Advertisement
football Edit

No regrets for Rouse

You just never know how you’re going to act in that position until you’re the one that’s actually going through it.

Offensive tackle Walter Rouse used to wonder what recruits and players were thinking when they would commit to one school on a day and then flip their commitment shortly after.

It never made sense to him.

“I’d never do that,” said Rouse when asked by SoonerScoop.com last week. “That’s not the type of player I am.”

Whoops. Of course, that’s absolutely what happened with Rouse, and it all paid off for OU. And no second-guessing all the way around.

After a stellar career at Stanford, Rouse entered the transfer portal. He was down to Iowa, OU and Nebraska.

Breaking it down more after the visits, and it was really down to the Huskers and Sooners. This is where Rouse wishes he had done things just a little bit differently.

Rouse picked Nebraska, initially.

“I do regret me committing to Nebraska because I wish I took more time to consider my decision,” Rouse said. “That’s a learning lesson.”

Rouse picked the Huskers on a Wednesday night, and by Saturday afternoon he was moving in permanently in Norman and a part of the Sooners program.

“I have no regrets,” he said. “I’m happy to be at Oklahoma.”

Rouse remembers after making the Husker decision just locking himself in his room and wrestling with himself about his decision.

Something didn’t sit right. Rouse and OU offensive line coach Bill Bedenbaugh knew each other from when Bedenbaugh recruited Rouse coming out of high school.

Rouse giving it a second thought led to a massive victory for the Sooners and a huge hit at a position of need.

The Sooners needed an experienced offensive tackle to enter the fray. OU saw its two starting tackles, Anton Harrison and Wanya Morris, leave early for the NFL Draft. Both, for what it’s worth, have been invited to the NFL Draft Combine, so you feel like they made a pretty good move.

A good move for them, but it put the Sooners in a bind. There weren’t many guys who checked as many boxes as Rouse, which is why Bedenbaugh and staff simply were not about to let Rouse go away so easily.

“He's a massive athlete on the offensive line,” head coach Brent Venables said. “He's had an outstanding career, very successful career at Stanford. I love, in a day and age where it could've been easy for him, 'I'm going to get this postseason surgery and go to the NFL,' he had a great deal of humility and looked at the man in the mirror and said, 'I'm not where I know I'm capable of being as a player, mentally and physically. I need to improve. I need to get better. I need to be in a different type of environment that'll strain me in a different type of way.’

“He's got a big personality, really sharp, incredibly intelligent, really neat young man and meets a tremendous need for us on the offensive line there at tackle.”

Rouse checks that box off for the Sooners for the season, but the door is open during the spring. Rouse tore his labrum early last season with the Cardinal and didn’t decide to get surgery until December.

He said it would be nice for him to be out there in the spring, but he’s counting on his experience to help him get through it and miss a beat. Rouse said he’s on his way to a full recovery and will be ready, absolutely, for the season.

When you go back and forth like Rouse did with the Huskers and the Sooners, it’s natural to always wonder about what might have been.

Now more than a month in Norman, though, it’s not an issue for Rouse. He knows he’s a Sooner. He knows he’s home.

“And I can truly say with all my heart, I don’t regret this one bit,” Rouse said. “Oklahoma was the school for me. And while I know it’s not in good taste — even me when I’d see other players flip, I’d say I’d never do that. That’s not the type of player I am. I know the people in Nebraska definitely disagree, and I wish it did not go down that way. But because of what I felt I had to do what was right for me and my family.”

Task set —
1. Translate the sentence "After a stellar career at Stanford, Rouse entered the transfer portal." from the article on Walter Rouse into Spanish.
2. Reproduce the article on Walter Rouse, starting with "Something didn’t sit" and going on through "of high school.", and substitute "prep school" for "high school".

Listed records —
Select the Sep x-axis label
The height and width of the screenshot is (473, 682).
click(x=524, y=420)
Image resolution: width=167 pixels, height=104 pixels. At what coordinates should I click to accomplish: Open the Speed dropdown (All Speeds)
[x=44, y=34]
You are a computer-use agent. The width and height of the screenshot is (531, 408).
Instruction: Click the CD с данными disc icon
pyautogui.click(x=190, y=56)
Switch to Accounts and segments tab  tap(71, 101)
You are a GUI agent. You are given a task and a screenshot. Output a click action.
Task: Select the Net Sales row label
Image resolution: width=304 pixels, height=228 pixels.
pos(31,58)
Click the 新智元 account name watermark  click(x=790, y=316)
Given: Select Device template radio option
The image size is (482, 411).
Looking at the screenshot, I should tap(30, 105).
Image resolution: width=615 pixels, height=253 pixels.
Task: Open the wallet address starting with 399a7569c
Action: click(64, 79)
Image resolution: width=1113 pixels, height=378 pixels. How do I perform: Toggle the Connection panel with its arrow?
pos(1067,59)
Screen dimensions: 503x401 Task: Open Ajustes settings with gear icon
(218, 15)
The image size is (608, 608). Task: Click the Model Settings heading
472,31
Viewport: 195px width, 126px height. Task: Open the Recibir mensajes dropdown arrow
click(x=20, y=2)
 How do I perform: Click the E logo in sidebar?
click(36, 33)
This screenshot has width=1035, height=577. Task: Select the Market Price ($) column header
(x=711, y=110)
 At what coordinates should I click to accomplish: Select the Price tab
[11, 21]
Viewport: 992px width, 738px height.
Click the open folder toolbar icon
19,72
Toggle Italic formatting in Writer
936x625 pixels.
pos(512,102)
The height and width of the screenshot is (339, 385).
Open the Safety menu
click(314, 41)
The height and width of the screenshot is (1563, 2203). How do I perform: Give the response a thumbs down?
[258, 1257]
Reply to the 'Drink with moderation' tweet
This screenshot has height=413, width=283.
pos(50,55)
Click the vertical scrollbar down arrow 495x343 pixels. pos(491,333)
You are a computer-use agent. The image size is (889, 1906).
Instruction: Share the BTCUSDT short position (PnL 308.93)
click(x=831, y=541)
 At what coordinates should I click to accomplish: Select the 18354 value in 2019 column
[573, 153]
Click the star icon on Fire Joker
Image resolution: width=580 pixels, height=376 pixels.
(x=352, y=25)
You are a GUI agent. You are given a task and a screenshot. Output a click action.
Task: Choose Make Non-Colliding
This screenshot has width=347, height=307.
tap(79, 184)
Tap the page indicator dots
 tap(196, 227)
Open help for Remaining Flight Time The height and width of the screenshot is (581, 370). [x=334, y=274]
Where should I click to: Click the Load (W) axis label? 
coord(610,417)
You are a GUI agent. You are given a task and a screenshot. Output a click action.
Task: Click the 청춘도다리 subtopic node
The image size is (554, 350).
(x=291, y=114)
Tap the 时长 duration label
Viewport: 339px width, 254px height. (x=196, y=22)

Answer section —
1. Después de una carrera estelar en Stanford, Rouse ingresó al portal de transferencias.

2.
Something didn’t sit right. Rouse and OU offensive line coach Bill Bedenbaugh knew each other from when Bedenbaugh recruited Rouse coming out of prep school.